About this task: Word for word, copy the line that contains "text? 1490x690 pixels." and each line after it in the data below. Pictures stay out of the copy.

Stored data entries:
##########

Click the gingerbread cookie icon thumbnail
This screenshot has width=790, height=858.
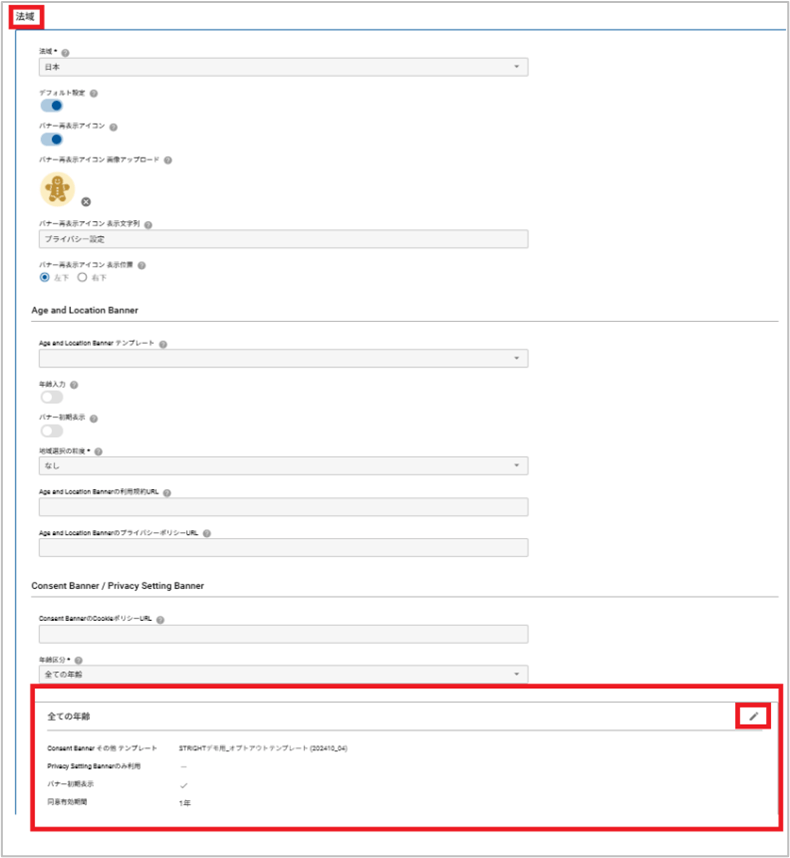(x=57, y=188)
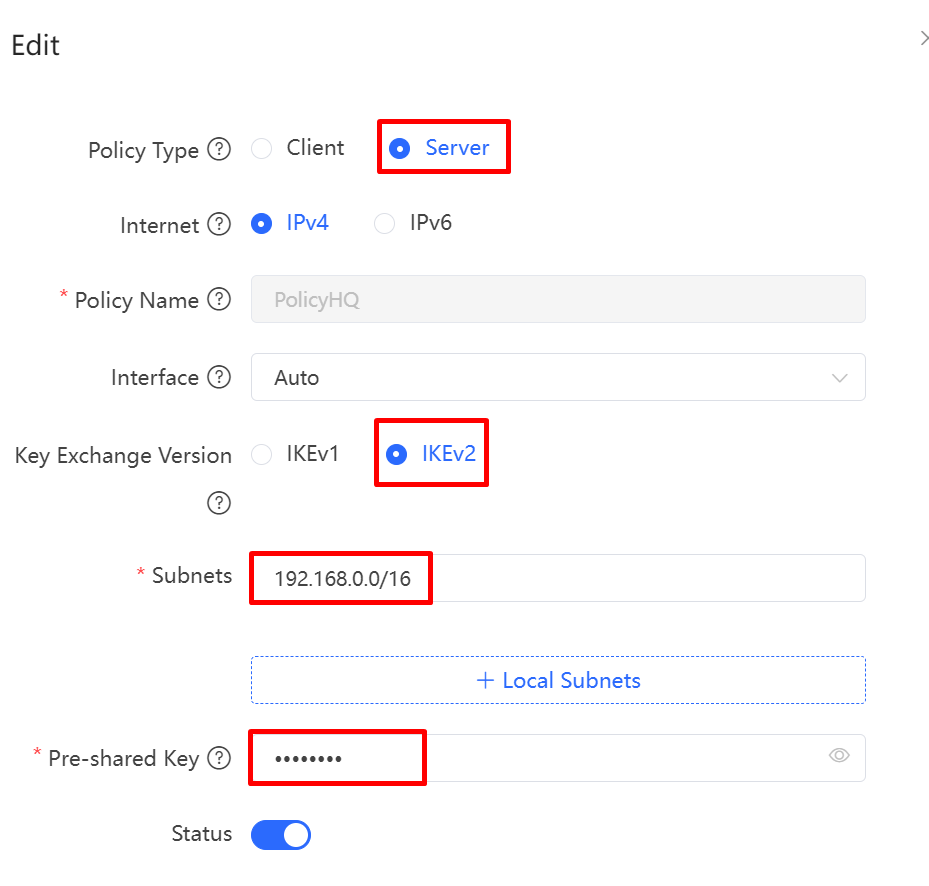Open the Interface dropdown set to Auto
Viewport: 929px width, 886px height.
click(558, 377)
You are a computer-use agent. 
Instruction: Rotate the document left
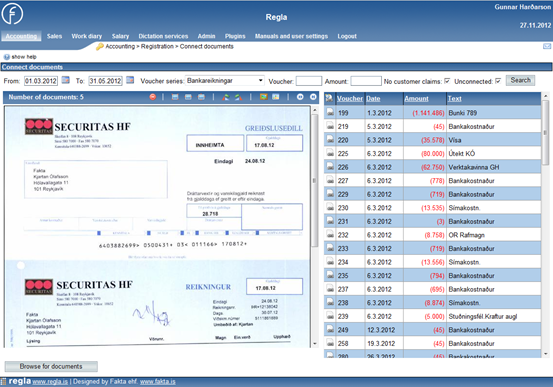pyautogui.click(x=226, y=97)
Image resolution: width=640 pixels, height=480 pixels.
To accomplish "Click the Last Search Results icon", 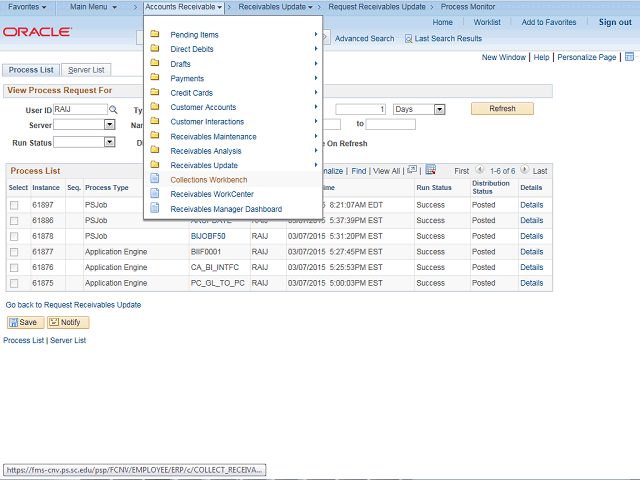I will 408,39.
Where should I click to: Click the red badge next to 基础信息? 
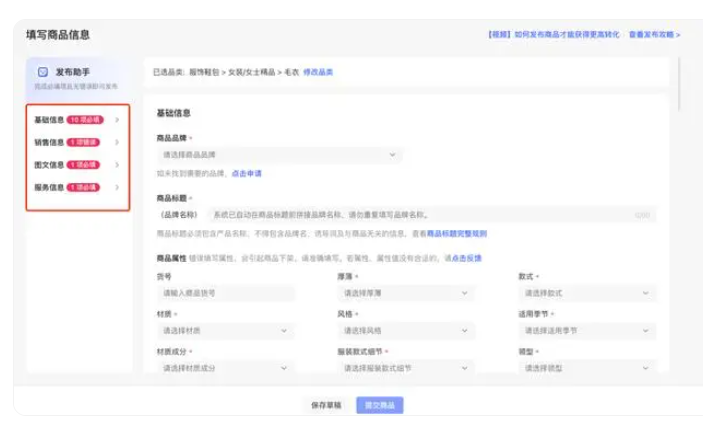[84, 120]
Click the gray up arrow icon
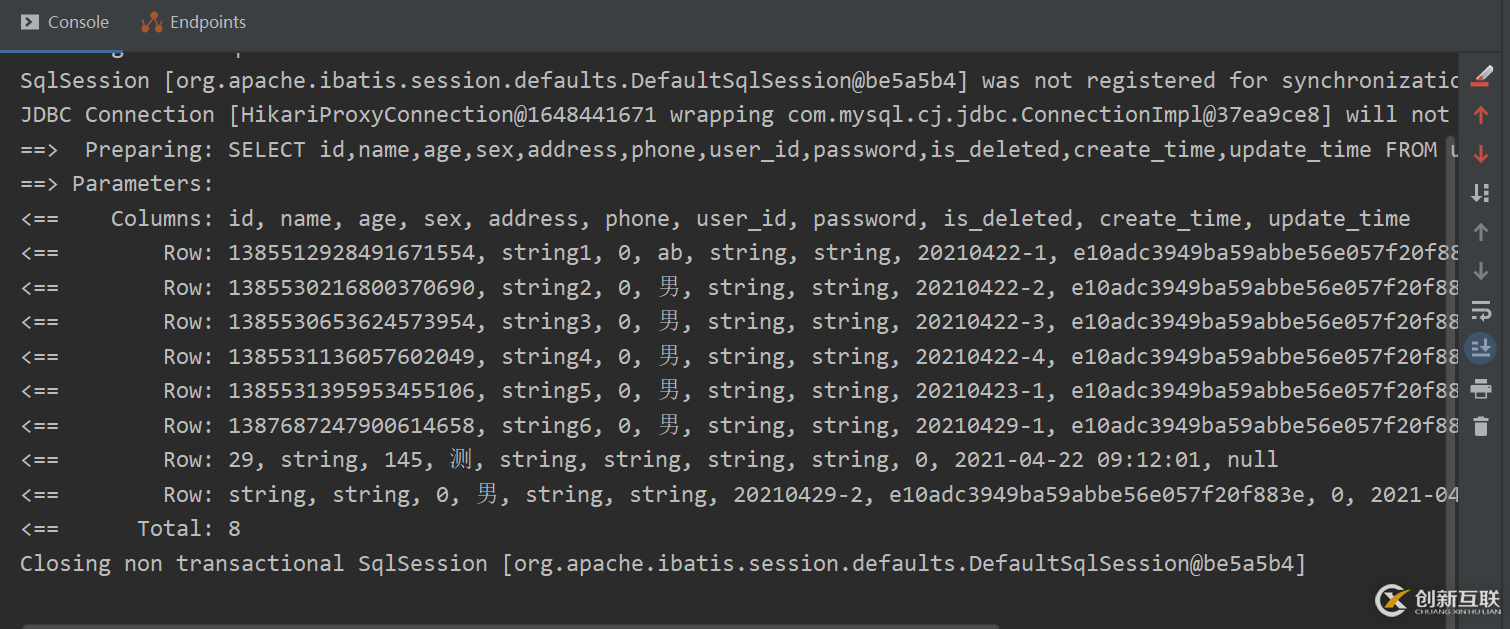This screenshot has width=1510, height=629. (1481, 232)
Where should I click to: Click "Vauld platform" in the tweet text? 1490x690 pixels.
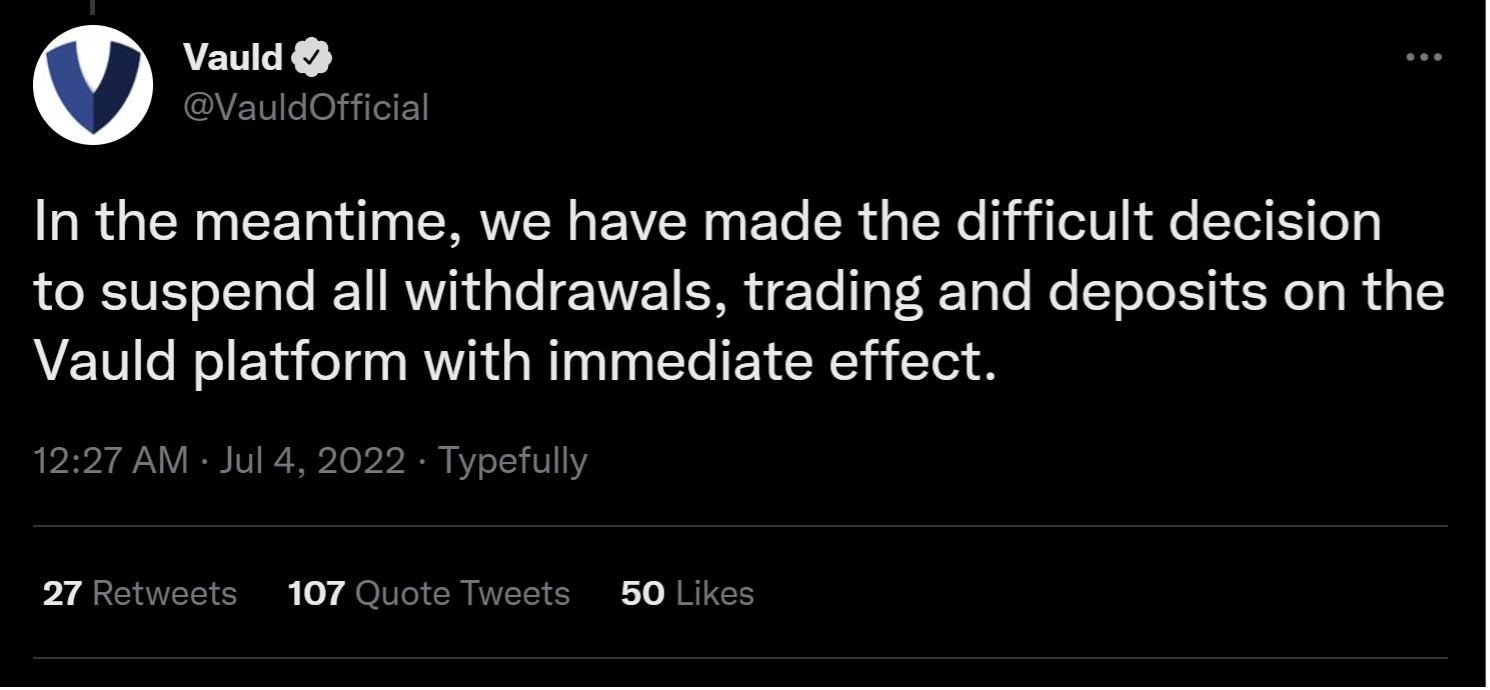221,360
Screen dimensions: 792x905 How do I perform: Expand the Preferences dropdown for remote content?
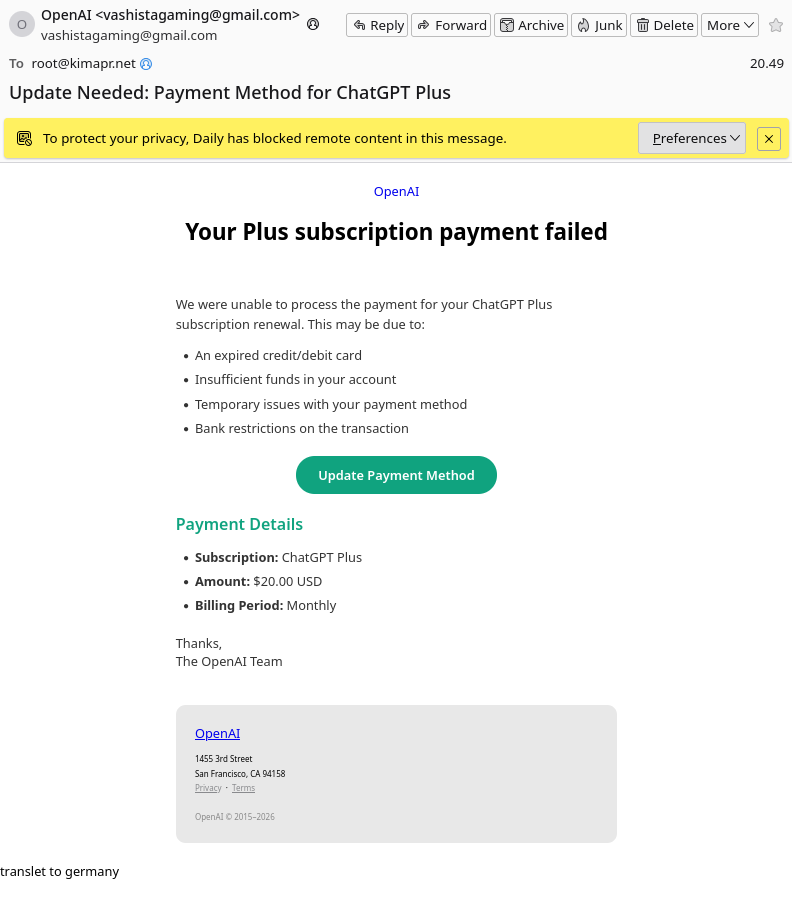[692, 138]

##########

Written response:
Where should I click to: Click "Vauld platform" in the tweet text? 1490x690 pixels.
221,360
Screen dimensions: 792x905 How do I perform: Expand the Preferences dropdown for remote content?
[692, 138]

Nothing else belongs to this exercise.